Hay hombres que nacen para amar.

Y hay hombres que nacen para ser temidos.

Alessandro De Luca pertenecía al segundo grupo.

A los treinta y cinco años dirigía uno de los imperios empresariales más grandes del mundo y, en las sombras, comandaba la organización mafiosa más poderosa del continente.

Su nombre bastaba para hacer temblar a políticos, empresarios y criminales.

Jamás dudaba.

Jamás perdonaba.

Jamás sonreía.

Decían que no tenía corazón.

Él nunca se preocupó por desmentirlo.

Porque era cierto.

Hasta aquella noche.

...

La lluvia caía con fuerza sobre la carretera vacía.

El motor de un automóvil seguía encendido mientras unas gotas de sangre se mezclaban con el agua del asfalto.

Dentro del vehículo, Alessandro respiraba con dificultad.

Había sobrevivido a una emboscada.

Pero apenas podía mantenerse consciente.

Escuchó unos pasos acercarse.

Pensó que eran sus enemigos.

Intentó alcanzar su arma.

No tuvo fuerzas.

Entonces una voz dulce rompió el silencio.

—¡Ay, Dios mío! ¡Señor, no se me vaya a morir!

Alessandro abrió apenas los ojos.

Frente a él había una joven completamente empapada por la lluvia.

No parecía asustada.

Parecía... preocupada.

—Espere... creo que tengo pañuelos... aunque no sé si sirven para tanta sangre.

La muchacha comenzó a rebuscar desesperadamente en su bolso.

Sacó un peine.

Un labial.

Un paquete de galletas.

Un llavero con forma de osito.

Una libreta.

—¿Dónde están los pañuelos? ¡Siempre desaparecen cuando uno los necesita!

Alessandro, a pesar del dolor, sintió algo extraño.

Ganas de reír.

Ella seguía hablando sin detenerse.

—No cierre los ojos, ¿sí?
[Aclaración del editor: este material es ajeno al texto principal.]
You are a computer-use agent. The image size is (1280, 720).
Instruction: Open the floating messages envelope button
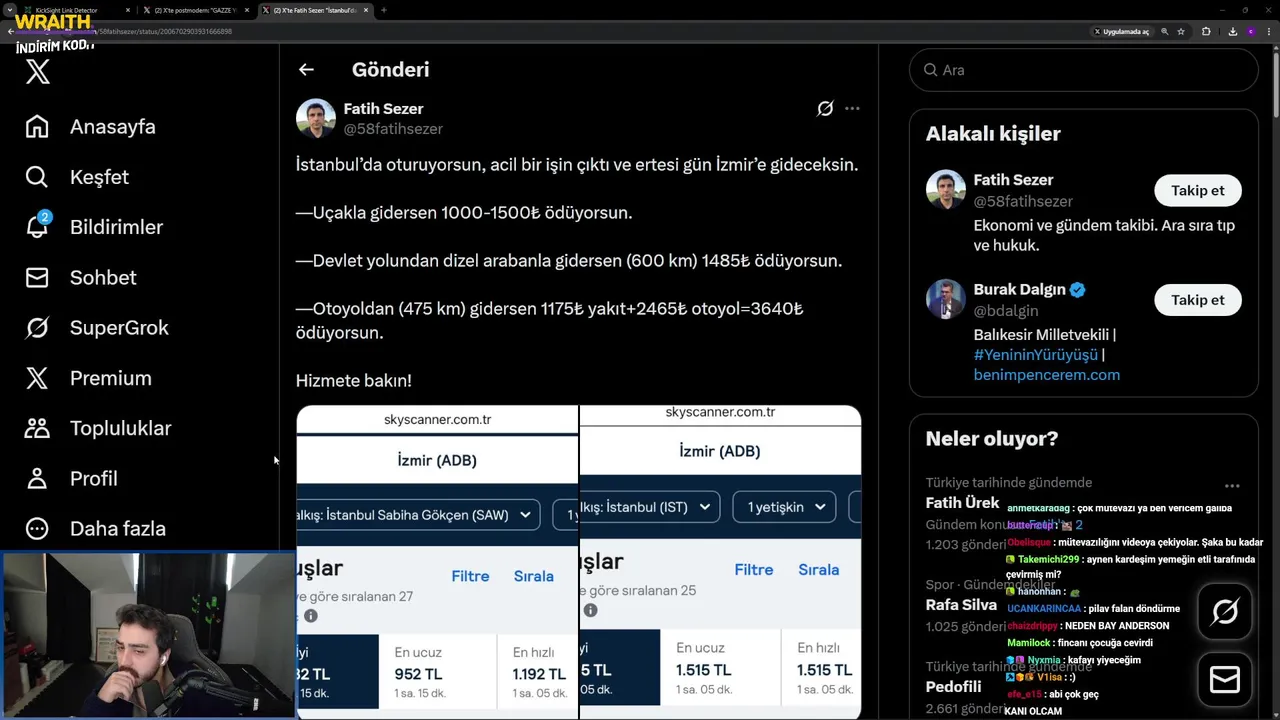pos(1224,680)
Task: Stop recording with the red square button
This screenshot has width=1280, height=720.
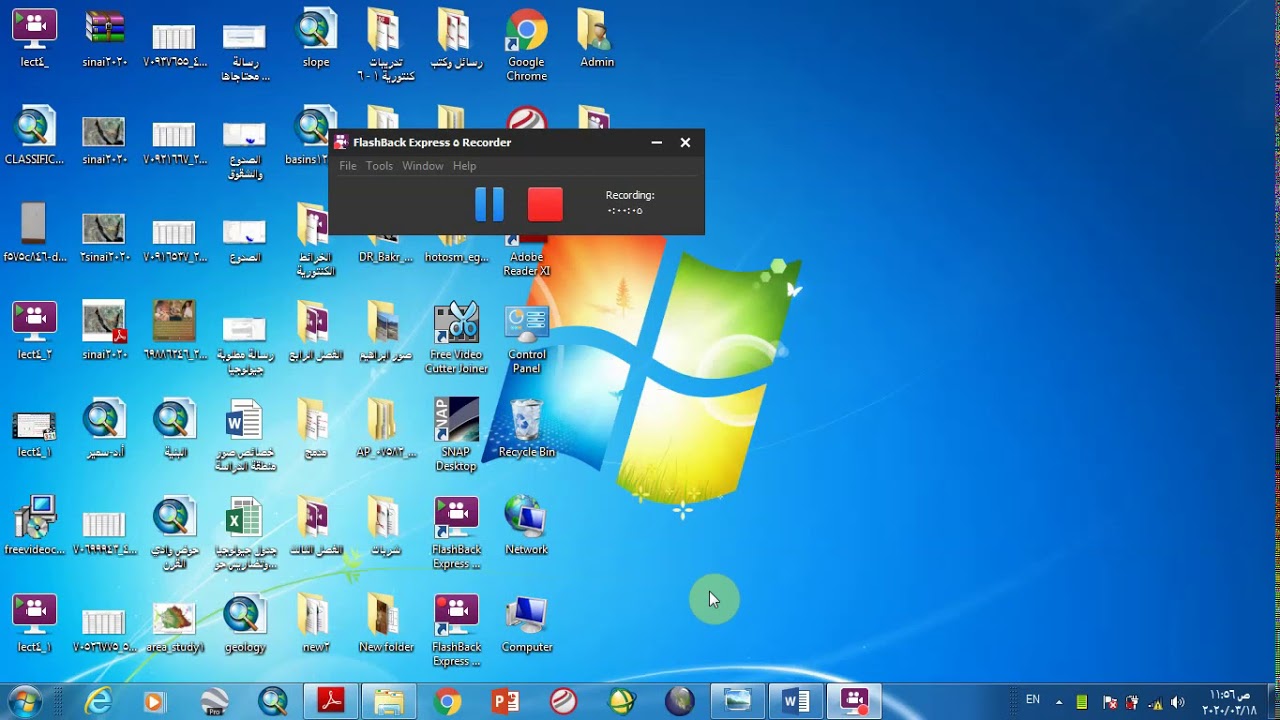Action: [545, 204]
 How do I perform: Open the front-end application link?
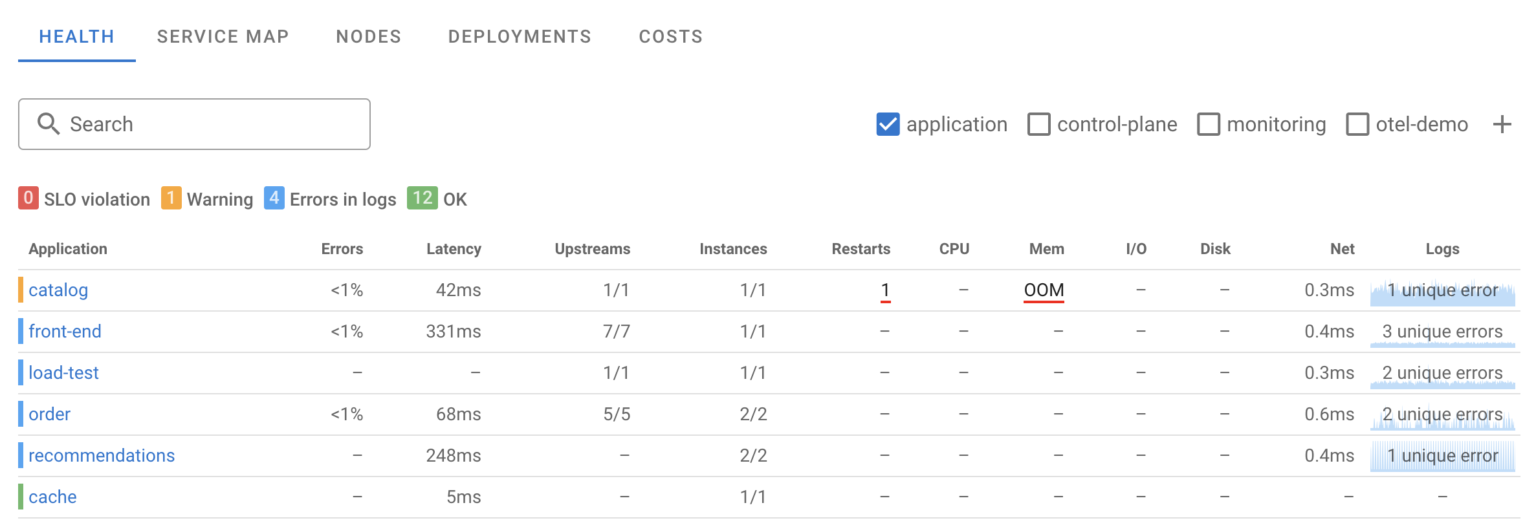(x=65, y=332)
Mire... yo hablo muchísimo. Así que usted escúcheme. Si se duerme me voy a poner nerviosa.

Él obedeció.

No porque quisiera.

Sino porque aquella desconocida tenía una forma tan natural de hablar que, por un momento, logró hacerle olvidar el dolor.

Cuando por fin encontró los pañuelos, los apoyó con cuidado sobre la herida.

—Listo... No soy doctora, pero tengo mucha fe. Creo que eso ayuda un poquito.

Por primera vez en muchos años...

Alessandro dejó de pensar en la venganza.

Y comenzó a preguntarse quién era aquella chica capaz de hablarle al hombre más peligroso del país como si fuera un vecino al que acababa de conocer.

Sin saberlo, esa noche no solo había salvado una vida.

Había encontrado el único corazón capaz de enseñarle a sonreír.